WORK REQUIRED →
What is needed is an exact copy of all the entries.

Stored records
↓
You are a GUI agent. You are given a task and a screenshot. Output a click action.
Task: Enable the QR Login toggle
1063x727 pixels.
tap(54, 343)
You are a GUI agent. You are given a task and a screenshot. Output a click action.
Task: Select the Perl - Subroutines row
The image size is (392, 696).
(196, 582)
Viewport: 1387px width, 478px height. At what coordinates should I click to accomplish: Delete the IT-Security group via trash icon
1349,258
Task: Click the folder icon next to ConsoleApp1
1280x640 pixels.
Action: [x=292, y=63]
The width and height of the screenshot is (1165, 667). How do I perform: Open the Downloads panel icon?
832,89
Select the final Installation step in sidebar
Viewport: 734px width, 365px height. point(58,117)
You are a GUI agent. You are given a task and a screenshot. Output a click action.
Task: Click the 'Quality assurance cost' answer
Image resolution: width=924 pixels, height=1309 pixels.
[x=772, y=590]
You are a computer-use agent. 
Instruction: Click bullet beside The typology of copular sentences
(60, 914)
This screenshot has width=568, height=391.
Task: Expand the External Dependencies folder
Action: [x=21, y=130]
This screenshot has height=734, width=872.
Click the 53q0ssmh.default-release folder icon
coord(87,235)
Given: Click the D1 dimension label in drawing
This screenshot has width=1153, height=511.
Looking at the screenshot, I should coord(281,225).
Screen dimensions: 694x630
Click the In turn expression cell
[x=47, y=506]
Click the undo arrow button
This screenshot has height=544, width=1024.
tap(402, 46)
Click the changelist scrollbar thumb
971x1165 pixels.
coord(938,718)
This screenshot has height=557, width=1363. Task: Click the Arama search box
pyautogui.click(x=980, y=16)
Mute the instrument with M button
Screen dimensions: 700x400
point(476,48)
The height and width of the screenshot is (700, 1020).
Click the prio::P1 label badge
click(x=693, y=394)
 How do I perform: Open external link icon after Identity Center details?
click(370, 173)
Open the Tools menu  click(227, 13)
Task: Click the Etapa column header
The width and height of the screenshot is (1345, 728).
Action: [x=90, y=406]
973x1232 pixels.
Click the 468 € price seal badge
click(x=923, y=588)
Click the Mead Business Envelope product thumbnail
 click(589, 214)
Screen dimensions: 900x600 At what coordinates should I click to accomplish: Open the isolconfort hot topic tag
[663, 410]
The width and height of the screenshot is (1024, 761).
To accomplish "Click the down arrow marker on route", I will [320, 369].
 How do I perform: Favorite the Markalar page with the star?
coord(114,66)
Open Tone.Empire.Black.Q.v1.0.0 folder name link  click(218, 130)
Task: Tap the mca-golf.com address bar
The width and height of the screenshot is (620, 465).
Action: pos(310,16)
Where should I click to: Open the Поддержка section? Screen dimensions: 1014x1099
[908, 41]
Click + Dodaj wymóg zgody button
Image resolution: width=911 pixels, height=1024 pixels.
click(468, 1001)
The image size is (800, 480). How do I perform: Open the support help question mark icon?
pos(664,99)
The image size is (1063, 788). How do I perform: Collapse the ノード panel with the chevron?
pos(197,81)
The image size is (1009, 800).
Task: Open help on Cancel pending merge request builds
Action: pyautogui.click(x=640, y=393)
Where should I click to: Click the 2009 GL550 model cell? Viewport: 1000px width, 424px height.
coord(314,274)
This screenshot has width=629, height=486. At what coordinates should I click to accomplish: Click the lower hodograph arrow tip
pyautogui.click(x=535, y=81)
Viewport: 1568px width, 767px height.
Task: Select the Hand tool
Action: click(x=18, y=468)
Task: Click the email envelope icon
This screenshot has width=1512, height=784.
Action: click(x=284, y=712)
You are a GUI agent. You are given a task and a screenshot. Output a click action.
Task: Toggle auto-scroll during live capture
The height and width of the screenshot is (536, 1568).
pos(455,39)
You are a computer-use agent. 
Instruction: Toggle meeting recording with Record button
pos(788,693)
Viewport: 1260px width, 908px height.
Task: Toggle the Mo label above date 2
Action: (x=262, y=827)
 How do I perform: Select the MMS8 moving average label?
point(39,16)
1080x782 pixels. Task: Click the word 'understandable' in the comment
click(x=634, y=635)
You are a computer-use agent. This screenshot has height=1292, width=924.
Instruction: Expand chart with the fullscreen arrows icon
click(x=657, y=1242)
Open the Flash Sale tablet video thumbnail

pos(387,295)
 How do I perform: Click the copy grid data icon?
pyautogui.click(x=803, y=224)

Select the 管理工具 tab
↑
TASK RESULT →
You are a GUI agent. You are given a task and a screenshot. Output a click action.
Task: Enable the QR Login toggle
1063x727 pixels.
tap(54, 343)
You are a GUI agent. You are given a task and a screenshot. Output a click action.
Task: Select the Perl - Subroutines row
The image size is (392, 696).
(196, 582)
Viewport: 1387px width, 478px height. At what coordinates should I click to accomplish: Delete the IT-Security group via trash icon
1349,258
Task: Click the folder icon next to ConsoleApp1
1280x640 pixels.
Action: [x=292, y=63]
The width and height of the screenshot is (1165, 667). How do I perform: Open the Downloads panel icon?
832,89
Select the final Installation step in sidebar
Viewport: 734px width, 365px height. point(58,117)
You are a GUI agent. You are given a task and a screenshot. Output a click action.
Task: Click the 'Quality assurance cost' answer
Image resolution: width=924 pixels, height=1309 pixels.
[x=772, y=590]
You are a computer-use agent. 
Instruction: Click bullet beside The typology of copular sentences
(60, 914)
This screenshot has width=568, height=391.
Task: Expand the External Dependencies folder
Action: [x=21, y=130]
This screenshot has height=734, width=872.
Click the 53q0ssmh.default-release folder icon
coord(87,235)
Given: Click the D1 dimension label in drawing
This screenshot has width=1153, height=511.
Looking at the screenshot, I should coord(281,225).
Screen dimensions: 694x630
Click the In turn expression cell
[x=47, y=506]
Click the undo arrow button
This screenshot has height=544, width=1024.
tap(402, 46)
Click the changelist scrollbar thumb
971x1165 pixels.
coord(938,718)
This screenshot has height=557, width=1363. Task: Click the Arama search box
pyautogui.click(x=980, y=16)
Mute the instrument with M button
Screen dimensions: 700x400
point(476,48)
The height and width of the screenshot is (700, 1020).
Click the prio::P1 label badge
click(x=693, y=394)
 How do I perform: Open external link icon after Identity Center details?
click(370, 173)
Open the Tools menu  click(227, 13)
Task: Click the Etapa column header
The width and height of the screenshot is (1345, 728).
Action: [x=90, y=406]
973x1232 pixels.
Click the 468 € price seal badge
click(x=923, y=588)
Click the Mead Business Envelope product thumbnail
 click(589, 214)
Screen dimensions: 900x600 At what coordinates should I click to accomplish: Open the isolconfort hot topic tag
[663, 410]
The width and height of the screenshot is (1024, 761).
To accomplish "Click the down arrow marker on route", I will [320, 369].
 How do I perform: Favorite the Markalar page with the star?
coord(114,66)
Open Tone.Empire.Black.Q.v1.0.0 folder name link  click(218, 130)
Task: Tap the mca-golf.com address bar
The width and height of the screenshot is (620, 465).
Action: pos(310,16)
Where should I click to: Open the Поддержка section? Screen dimensions: 1014x1099
[908, 41]
Click + Dodaj wymóg zgody button
Image resolution: width=911 pixels, height=1024 pixels.
click(468, 1001)
The image size is (800, 480). How do I perform: Open the support help question mark icon?
pos(664,99)
The image size is (1063, 788). How do I perform: Collapse the ノード panel with the chevron?
pos(197,81)
The image size is (1009, 800).
Task: Open help on Cancel pending merge request builds
Action: pyautogui.click(x=640, y=393)
Where should I click to: Click the 2009 GL550 model cell? Viewport: 1000px width, 424px height.
coord(314,274)
This screenshot has width=629, height=486. At what coordinates should I click to accomplish: Click the lower hodograph arrow tip
pyautogui.click(x=535, y=81)
Viewport: 1568px width, 767px height.
Task: Select the Hand tool
Action: click(x=18, y=468)
Task: Click the email envelope icon
This screenshot has width=1512, height=784.
Action: click(x=284, y=712)
You are a GUI agent. You are given a task and a screenshot. Output a click action.
Task: Toggle auto-scroll during live capture
The height and width of the screenshot is (536, 1568).
pos(455,39)
You are a computer-use agent. 
Instruction: Toggle meeting recording with Record button
pos(788,693)
Viewport: 1260px width, 908px height.
Task: Toggle the Mo label above date 2
Action: (x=262, y=827)
 How do I perform: Select the MMS8 moving average label?
point(39,16)
1080x782 pixels. Task: Click the word 'understandable' in the comment
click(x=634, y=635)
You are a computer-use agent. This screenshot has height=1292, width=924.
Instruction: Expand chart with the fullscreen arrows icon
click(x=657, y=1242)
Open the Flash Sale tablet video thumbnail

pos(387,295)
 How do I perform: Click the copy grid data icon?
pyautogui.click(x=803, y=224)

Select the 管理工具 tab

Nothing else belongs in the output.